Step 1 and 2: Make a list of all .csv
files with _gm
suffix
my_files <- dir(here("data"), # specify file path
pattern = "*_gm.csv", # look for .csv files with _gm suffix
full.names = TRUE) # preserve file path
my_files
## [1] "/Users/meenakshikushwaha/Dropbox/R projects/github/CSTEP_R_course/data/china_gm.csv"
## [2] "/Users/meenakshikushwaha/Dropbox/R projects/github/CSTEP_R_course/data/india_gm.csv"
## [3] "/Users/meenakshikushwaha/Dropbox/R projects/github/CSTEP_R_course/data/japan_gm.csv"

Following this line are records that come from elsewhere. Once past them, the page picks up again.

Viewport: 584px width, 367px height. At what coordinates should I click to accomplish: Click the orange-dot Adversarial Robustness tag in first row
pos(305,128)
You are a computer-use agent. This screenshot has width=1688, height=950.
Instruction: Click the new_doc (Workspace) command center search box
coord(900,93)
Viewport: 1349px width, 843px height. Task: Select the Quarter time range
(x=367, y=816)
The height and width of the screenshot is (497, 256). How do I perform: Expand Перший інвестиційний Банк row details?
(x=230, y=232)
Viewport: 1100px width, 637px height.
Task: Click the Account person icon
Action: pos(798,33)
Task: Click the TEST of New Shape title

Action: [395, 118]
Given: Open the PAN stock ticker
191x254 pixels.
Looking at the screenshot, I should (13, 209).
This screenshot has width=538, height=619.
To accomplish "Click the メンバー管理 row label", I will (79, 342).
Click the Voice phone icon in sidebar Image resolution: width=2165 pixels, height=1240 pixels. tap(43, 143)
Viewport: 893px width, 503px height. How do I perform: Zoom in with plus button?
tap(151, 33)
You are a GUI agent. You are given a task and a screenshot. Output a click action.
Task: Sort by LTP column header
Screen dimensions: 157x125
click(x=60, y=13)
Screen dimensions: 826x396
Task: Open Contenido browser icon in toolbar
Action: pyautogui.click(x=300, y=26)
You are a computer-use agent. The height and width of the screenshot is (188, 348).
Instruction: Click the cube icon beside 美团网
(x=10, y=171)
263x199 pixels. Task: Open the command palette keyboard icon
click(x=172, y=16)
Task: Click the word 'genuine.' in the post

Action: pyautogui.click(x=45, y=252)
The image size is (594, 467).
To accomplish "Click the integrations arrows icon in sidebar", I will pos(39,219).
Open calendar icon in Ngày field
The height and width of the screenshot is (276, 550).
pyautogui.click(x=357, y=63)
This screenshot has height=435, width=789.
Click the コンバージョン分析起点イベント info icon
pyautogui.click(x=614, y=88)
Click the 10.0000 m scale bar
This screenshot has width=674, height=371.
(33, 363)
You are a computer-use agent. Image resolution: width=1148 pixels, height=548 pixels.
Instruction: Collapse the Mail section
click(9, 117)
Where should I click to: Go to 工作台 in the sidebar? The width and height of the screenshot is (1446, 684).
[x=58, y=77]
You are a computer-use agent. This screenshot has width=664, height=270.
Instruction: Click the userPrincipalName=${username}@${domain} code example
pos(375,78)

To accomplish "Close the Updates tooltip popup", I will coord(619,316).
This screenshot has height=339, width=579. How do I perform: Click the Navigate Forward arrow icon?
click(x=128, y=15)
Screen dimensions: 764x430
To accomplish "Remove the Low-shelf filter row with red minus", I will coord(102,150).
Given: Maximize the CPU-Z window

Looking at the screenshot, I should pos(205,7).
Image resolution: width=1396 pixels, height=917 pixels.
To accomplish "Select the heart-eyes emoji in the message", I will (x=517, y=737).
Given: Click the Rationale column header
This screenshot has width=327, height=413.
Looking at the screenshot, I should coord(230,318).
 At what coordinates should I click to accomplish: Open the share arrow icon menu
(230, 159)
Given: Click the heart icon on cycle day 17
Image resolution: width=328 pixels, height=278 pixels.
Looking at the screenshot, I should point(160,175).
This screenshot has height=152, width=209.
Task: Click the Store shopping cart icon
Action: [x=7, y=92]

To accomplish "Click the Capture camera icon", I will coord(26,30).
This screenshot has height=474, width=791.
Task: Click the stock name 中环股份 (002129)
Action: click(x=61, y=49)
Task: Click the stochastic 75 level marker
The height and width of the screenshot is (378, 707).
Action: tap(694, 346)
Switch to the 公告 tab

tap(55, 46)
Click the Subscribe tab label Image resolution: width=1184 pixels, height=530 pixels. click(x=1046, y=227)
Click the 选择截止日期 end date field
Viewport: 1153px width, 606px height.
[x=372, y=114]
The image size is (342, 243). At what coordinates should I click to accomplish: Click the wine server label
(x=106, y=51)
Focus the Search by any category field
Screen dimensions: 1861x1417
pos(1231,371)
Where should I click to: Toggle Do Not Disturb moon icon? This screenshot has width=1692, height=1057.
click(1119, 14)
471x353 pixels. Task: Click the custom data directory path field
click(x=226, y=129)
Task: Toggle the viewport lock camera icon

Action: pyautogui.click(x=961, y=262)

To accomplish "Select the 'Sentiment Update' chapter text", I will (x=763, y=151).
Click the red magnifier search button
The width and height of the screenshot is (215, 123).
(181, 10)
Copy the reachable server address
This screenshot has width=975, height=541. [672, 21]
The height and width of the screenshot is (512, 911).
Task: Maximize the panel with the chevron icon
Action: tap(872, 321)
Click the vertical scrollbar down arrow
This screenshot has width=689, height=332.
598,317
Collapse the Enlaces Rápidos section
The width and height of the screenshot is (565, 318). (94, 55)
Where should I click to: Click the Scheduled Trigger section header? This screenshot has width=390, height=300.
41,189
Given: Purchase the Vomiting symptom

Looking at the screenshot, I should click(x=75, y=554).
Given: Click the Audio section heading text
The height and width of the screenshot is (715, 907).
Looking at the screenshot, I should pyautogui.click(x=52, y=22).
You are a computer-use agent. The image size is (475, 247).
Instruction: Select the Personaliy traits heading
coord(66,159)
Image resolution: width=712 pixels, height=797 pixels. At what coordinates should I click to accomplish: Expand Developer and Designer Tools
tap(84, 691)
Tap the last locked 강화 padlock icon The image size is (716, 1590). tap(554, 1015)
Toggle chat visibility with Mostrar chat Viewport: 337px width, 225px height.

## [4] "/Users/meenakshikushwaha/Dropbox/R projects/github/CSTEP_R_course/data/nepal_gm.csv"
Step 3: Read and combine all files using map_dfr()
my_df <- my_files %>%
map_dfr(read_csv)
my_df
## # A tibble: 16 × 6
## country continent year lifeExp pop gdpPercap
## <chr> <chr> <dbl> <dbl> <dbl> <dbl>
## 1 China Asia 1952 44 556263527 400.
## 2 China Asia 1957 50.5 637408000 576.
## 3 China Asia 1962 44.5 665770000 488.
## 4 China Asia 1967 58.4 754550000 613.
## 5 India Asia 1952 37.4 372000000 547.
## 6 India Asia 1957 40.2 409000000 590.
## 7 India Asia 1962 43.6 454000000 658.
## 8 India Asia 1967 47.2 506000000 701.
## 9 Japan Asia 1952 63.0 86459025 3217.
## 10 Japan Asia 1957 65.5 91563009 4318.
## 11 Japan Asia 1962 68.7 95831757 6577.
## 12 Japan Asia 1967 71.4 100825279 9848.
## 13 Nepal Asia 1952 36.2 9182536 546.
## 14 Nepal Asia 1957 37.7 9682338 598.
## 15 Nepal Asia 1962 39.4 10332057 652.
## 16 Nepal Asia 1967 41.5 11261690 676.